With the international service men and women also came aircraft, tanks, warships, engineering units, medical supplies, and support services.
This time, many potential allies have economic difficulties and their
military forces are stretched thin by commitments from Aghanistan to the Balkans, meaning the US is likely to have to shoulder significantly more of the burden.
There is continued wariness in many quarters about the prospect of a war with Iraq. Many countries see last week's resolution as the first stage in a two-step process and will wait to see whether the Security Council gives military action its blessing if Baghdad bungles its last chance at peace and refuses to disarm.
If that happens, the financial burden of a war is estimated at anything from $50bn to more than $100bn, depending on the size of the force and the length of the conflict. The US Congressional Budget office has estimated the cost of deploying troops to the region at $9bn-$13bn, with a war costing $4bn-$9bn a month.
Many of the most generous supporters of the Gulf War are feeling the pinch.
The prospect of Japan being asked to bankroll another war in the Gulf would touch sensitive nerves.
Since the September 11 attacks, Japan has sought to counter accusations of chequebook diplomacy in 1991 by offering to play an active part in supporting the US-led "war on terror" both militarily and financially.

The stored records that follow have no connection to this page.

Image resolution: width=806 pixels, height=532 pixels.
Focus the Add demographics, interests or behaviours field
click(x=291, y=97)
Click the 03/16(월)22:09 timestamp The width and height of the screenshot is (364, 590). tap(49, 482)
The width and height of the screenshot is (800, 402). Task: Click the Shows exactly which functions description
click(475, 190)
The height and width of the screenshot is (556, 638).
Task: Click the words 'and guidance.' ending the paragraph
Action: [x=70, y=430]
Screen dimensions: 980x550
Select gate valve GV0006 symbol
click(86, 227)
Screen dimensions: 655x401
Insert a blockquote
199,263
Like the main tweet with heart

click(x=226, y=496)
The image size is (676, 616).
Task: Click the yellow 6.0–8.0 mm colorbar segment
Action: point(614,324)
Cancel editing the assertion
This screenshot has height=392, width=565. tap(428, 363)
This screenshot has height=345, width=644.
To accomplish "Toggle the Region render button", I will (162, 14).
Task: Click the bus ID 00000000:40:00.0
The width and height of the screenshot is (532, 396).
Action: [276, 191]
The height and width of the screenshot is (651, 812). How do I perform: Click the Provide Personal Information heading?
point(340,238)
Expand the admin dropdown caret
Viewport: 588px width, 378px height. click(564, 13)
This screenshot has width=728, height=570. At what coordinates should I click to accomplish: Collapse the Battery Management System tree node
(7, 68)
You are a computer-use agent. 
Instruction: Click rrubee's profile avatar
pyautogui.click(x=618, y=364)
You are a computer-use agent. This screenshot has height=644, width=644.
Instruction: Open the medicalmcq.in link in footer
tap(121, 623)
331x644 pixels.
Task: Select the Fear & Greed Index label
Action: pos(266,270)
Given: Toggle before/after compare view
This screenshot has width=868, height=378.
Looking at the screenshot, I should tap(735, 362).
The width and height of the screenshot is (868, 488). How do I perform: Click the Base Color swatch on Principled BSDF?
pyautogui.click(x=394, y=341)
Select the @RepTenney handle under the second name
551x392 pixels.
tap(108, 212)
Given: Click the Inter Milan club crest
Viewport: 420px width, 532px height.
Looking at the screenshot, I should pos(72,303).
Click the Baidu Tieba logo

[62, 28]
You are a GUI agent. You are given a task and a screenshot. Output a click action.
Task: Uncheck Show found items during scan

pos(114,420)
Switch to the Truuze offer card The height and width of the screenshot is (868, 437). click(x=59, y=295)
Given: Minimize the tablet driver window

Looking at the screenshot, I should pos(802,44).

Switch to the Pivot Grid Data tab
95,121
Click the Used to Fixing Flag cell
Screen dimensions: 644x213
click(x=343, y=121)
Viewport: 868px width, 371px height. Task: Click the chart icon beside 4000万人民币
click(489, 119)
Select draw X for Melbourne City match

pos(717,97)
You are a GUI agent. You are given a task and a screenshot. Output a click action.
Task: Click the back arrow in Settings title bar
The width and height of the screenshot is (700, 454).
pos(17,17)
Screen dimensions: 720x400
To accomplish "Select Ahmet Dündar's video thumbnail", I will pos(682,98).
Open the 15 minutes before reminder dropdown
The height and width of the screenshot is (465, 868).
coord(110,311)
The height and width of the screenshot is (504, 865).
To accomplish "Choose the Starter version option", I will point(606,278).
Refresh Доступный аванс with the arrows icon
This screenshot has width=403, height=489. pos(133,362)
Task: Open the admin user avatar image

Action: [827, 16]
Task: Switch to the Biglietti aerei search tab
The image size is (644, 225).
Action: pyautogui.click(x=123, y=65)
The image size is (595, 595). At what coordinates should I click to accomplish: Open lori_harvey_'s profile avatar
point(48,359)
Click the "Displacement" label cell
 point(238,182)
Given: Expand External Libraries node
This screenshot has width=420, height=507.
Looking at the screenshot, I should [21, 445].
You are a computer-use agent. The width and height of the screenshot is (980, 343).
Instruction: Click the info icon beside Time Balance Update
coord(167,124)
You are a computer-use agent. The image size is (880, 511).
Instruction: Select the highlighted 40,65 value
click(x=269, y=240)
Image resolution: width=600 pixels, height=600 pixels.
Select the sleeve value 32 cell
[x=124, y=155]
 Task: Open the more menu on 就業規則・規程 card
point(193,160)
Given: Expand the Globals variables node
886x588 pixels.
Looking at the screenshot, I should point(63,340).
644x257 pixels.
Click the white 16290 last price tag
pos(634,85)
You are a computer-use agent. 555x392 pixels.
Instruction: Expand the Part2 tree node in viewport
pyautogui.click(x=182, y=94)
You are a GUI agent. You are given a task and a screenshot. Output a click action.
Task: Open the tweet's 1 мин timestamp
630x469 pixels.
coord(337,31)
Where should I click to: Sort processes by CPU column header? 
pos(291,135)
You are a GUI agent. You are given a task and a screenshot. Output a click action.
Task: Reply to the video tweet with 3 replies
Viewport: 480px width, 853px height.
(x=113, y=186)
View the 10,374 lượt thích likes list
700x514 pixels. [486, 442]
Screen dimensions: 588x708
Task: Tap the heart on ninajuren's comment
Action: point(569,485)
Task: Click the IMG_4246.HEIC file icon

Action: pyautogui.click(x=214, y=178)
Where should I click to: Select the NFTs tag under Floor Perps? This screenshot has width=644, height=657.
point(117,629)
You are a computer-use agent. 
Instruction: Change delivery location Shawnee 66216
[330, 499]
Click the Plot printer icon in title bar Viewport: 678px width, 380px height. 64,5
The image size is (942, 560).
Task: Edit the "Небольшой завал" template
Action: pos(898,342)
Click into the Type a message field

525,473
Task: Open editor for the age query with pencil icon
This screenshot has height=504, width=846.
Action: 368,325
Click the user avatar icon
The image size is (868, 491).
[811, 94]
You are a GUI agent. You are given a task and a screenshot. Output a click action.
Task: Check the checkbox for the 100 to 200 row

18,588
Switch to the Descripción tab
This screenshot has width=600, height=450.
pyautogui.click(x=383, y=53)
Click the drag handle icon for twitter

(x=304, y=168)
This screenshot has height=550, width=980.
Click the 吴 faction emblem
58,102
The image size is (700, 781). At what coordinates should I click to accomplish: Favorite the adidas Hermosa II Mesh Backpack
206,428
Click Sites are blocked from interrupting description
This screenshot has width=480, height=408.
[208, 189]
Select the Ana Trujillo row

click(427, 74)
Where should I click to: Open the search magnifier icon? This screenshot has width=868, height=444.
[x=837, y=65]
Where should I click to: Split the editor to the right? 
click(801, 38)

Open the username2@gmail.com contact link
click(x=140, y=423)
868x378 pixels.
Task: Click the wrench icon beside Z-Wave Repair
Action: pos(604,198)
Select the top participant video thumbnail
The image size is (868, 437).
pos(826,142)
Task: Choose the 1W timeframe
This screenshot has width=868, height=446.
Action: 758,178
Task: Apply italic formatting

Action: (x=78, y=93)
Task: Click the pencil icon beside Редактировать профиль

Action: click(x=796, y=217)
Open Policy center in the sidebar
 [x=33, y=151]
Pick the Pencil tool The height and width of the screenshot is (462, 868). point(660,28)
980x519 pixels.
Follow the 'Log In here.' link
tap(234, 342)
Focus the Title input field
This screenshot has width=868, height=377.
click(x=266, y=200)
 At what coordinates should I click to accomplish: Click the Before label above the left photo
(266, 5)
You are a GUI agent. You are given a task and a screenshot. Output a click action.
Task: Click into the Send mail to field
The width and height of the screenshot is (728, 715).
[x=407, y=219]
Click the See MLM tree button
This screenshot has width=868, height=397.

However, an Iraqi campaign would carry thorny domestic political consequences.
Foremost of these is a constitutional ban on waging any kind of war. But the electorate is also reluctant to pay for overseas actions at a time when the economy is ailing.
Germany has made clear that it would not support military action in Iraq, even if it were approved by UN mandate. Though the country contributed generously in 1991, this time financial help seems unlikely - both because of Chancellor Gerhard Schröder's determined opposition to military intervention, and the poor state of government finances.
***********************
Saudi Arabia's government is leaving its options open and will decide whether to give any assistance depending on the circumstances and whether a second UN resolution authorising force is passed by the Security Council. But Riyadh no longer has the means to be generous, after paying an estimated
$49bn toward the cost of the 1991 war. ***********************
The direct Saudi contribution to US costs was put at $16.8bn. But the cost of many of the facilities granted to the US, including free aviation and other fuel as well as free food and accommodation, was carried either directly by the government, or came in the form of payments to Saudi suppliers and contractors.
Public opinion today, Saudis say, is a far cry from the largely passive acquiescence to a massive US military presence in 1991.
Nevertheless, Riyadh is expected to maintain its policy of granting US forces base rights and overflight facilities for operations which have been cleared by the UN security council.
Even some of Washington's less reluctant allies, such as Australia and New Zealand, are likely to struggle to offer more than modest help. Both countries sent troops to Afghanistan, the Gulf and East Timor, though the October 12 bombings in Bali have led to calls in some quarters for a greater emphasis on regional security rather than on supporting action against Iraq.
However, analysts say that at least Australia would be likely to
contribute militarily, although it would probably be relatively modest.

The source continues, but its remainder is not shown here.